- Opening Delimiter -

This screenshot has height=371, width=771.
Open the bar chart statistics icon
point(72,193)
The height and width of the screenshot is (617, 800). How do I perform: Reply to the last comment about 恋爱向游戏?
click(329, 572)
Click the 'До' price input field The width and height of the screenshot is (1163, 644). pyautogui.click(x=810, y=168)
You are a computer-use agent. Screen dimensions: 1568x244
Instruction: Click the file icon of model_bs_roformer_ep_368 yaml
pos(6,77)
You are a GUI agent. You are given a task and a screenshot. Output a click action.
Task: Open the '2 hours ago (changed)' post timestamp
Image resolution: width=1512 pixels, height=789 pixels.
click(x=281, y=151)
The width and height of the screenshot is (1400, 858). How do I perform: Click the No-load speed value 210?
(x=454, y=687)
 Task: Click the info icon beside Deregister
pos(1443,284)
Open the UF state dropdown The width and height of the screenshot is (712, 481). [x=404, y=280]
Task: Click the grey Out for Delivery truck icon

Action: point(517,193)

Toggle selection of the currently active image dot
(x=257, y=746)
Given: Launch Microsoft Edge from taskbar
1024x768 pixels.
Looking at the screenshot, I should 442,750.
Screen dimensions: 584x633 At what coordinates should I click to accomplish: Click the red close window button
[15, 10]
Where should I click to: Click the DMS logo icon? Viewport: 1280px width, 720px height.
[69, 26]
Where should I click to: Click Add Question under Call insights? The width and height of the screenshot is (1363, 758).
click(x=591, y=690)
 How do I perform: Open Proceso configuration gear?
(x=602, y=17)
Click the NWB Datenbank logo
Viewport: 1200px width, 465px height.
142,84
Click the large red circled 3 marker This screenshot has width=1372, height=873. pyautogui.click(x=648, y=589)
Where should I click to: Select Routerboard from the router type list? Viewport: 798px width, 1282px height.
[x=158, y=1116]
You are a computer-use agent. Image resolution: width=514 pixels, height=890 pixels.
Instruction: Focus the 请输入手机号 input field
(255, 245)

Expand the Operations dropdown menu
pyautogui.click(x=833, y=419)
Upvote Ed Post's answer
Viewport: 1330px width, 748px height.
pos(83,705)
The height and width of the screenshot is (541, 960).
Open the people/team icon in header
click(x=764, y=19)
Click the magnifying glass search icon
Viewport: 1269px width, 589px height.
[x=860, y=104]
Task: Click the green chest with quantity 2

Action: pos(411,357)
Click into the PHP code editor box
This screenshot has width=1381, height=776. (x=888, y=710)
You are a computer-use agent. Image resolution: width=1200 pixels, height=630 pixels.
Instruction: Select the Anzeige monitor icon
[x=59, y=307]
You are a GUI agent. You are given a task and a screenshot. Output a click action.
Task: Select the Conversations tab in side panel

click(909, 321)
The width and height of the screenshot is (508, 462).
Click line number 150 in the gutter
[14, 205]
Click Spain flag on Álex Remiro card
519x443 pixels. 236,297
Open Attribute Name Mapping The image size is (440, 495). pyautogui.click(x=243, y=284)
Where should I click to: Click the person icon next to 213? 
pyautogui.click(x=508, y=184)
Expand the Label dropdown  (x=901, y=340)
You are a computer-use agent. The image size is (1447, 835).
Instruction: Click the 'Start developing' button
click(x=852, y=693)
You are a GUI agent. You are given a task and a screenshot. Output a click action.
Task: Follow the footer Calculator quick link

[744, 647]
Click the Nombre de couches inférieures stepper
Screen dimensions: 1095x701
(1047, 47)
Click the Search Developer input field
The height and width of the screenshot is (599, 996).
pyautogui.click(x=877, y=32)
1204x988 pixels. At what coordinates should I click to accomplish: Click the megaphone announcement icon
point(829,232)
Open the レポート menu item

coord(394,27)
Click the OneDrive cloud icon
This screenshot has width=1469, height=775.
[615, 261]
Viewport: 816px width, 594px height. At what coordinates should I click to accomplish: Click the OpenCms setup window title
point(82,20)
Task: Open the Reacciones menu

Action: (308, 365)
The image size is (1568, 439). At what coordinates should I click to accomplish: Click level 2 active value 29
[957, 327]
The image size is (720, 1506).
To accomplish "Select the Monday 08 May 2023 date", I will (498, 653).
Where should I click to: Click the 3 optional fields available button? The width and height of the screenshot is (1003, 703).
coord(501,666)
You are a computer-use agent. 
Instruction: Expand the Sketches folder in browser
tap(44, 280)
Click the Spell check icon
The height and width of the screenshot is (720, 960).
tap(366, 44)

- Closing Delimiter -

All of the entries above need to be retyped exactly.

• Solution to the problem:
This screenshot has height=371, width=771.
Open the bar chart statistics icon
point(72,193)
The height and width of the screenshot is (617, 800). How do I perform: Reply to the last comment about 恋爱向游戏?
click(329, 572)
Click the 'До' price input field The width and height of the screenshot is (1163, 644). pyautogui.click(x=810, y=168)
You are a computer-use agent. Screen dimensions: 1568x244
Instruction: Click the file icon of model_bs_roformer_ep_368 yaml
pos(6,77)
You are a GUI agent. You are given a task and a screenshot. Output a click action.
Task: Open the '2 hours ago (changed)' post timestamp
Image resolution: width=1512 pixels, height=789 pixels.
click(x=281, y=151)
The width and height of the screenshot is (1400, 858). How do I perform: Click the No-load speed value 210?
(x=454, y=687)
 Task: Click the info icon beside Deregister
pos(1443,284)
Open the UF state dropdown The width and height of the screenshot is (712, 481). [x=404, y=280]
Task: Click the grey Out for Delivery truck icon

Action: point(517,193)

Toggle selection of the currently active image dot
(x=257, y=746)
Given: Launch Microsoft Edge from taskbar
1024x768 pixels.
Looking at the screenshot, I should 442,750.
Screen dimensions: 584x633 At what coordinates should I click to accomplish: Click the red close window button
[15, 10]
Where should I click to: Click the DMS logo icon? Viewport: 1280px width, 720px height.
[69, 26]
Where should I click to: Click Add Question under Call insights? The width and height of the screenshot is (1363, 758).
click(x=591, y=690)
 How do I perform: Open Proceso configuration gear?
(x=602, y=17)
Click the NWB Datenbank logo
Viewport: 1200px width, 465px height.
142,84
Click the large red circled 3 marker This screenshot has width=1372, height=873. pyautogui.click(x=648, y=589)
Where should I click to: Select Routerboard from the router type list? Viewport: 798px width, 1282px height.
[x=158, y=1116]
You are a computer-use agent. Image resolution: width=514 pixels, height=890 pixels.
Instruction: Focus the 请输入手机号 input field
(255, 245)

Expand the Operations dropdown menu
pyautogui.click(x=833, y=419)
Upvote Ed Post's answer
Viewport: 1330px width, 748px height.
pos(83,705)
The height and width of the screenshot is (541, 960).
Open the people/team icon in header
click(x=764, y=19)
Click the magnifying glass search icon
Viewport: 1269px width, 589px height.
[x=860, y=104]
Task: Click the green chest with quantity 2

Action: pos(411,357)
Click into the PHP code editor box
This screenshot has width=1381, height=776. (x=888, y=710)
You are a computer-use agent. Image resolution: width=1200 pixels, height=630 pixels.
Instruction: Select the Anzeige monitor icon
[x=59, y=307]
You are a GUI agent. You are given a task and a screenshot. Output a click action.
Task: Select the Conversations tab in side panel

click(909, 321)
The width and height of the screenshot is (508, 462).
Click line number 150 in the gutter
[14, 205]
Click Spain flag on Álex Remiro card
519x443 pixels. 236,297
Open Attribute Name Mapping The image size is (440, 495). pyautogui.click(x=243, y=284)
Where should I click to: Click the person icon next to 213? 
pyautogui.click(x=508, y=184)
Expand the Label dropdown  (x=901, y=340)
You are a computer-use agent. The image size is (1447, 835).
Instruction: Click the 'Start developing' button
click(x=852, y=693)
You are a GUI agent. You are given a task and a screenshot. Output a click action.
Task: Follow the footer Calculator quick link

[744, 647]
Click the Nombre de couches inférieures stepper
Screen dimensions: 1095x701
(1047, 47)
Click the Search Developer input field
The height and width of the screenshot is (599, 996).
pyautogui.click(x=877, y=32)
1204x988 pixels. At what coordinates should I click to accomplish: Click the megaphone announcement icon
point(829,232)
Open the レポート menu item

coord(394,27)
Click the OneDrive cloud icon
This screenshot has width=1469, height=775.
[615, 261]
Viewport: 816px width, 594px height. At what coordinates should I click to accomplish: Click the OpenCms setup window title
point(82,20)
Task: Open the Reacciones menu

Action: (308, 365)
The image size is (1568, 439). At what coordinates should I click to accomplish: Click level 2 active value 29
[957, 327]
The image size is (720, 1506).
To accomplish "Select the Monday 08 May 2023 date", I will (498, 653).
Where should I click to: Click the 3 optional fields available button? The width and height of the screenshot is (1003, 703).
coord(501,666)
You are a computer-use agent. 
Instruction: Expand the Sketches folder in browser
tap(44, 280)
Click the Spell check icon
The height and width of the screenshot is (720, 960).
tap(366, 44)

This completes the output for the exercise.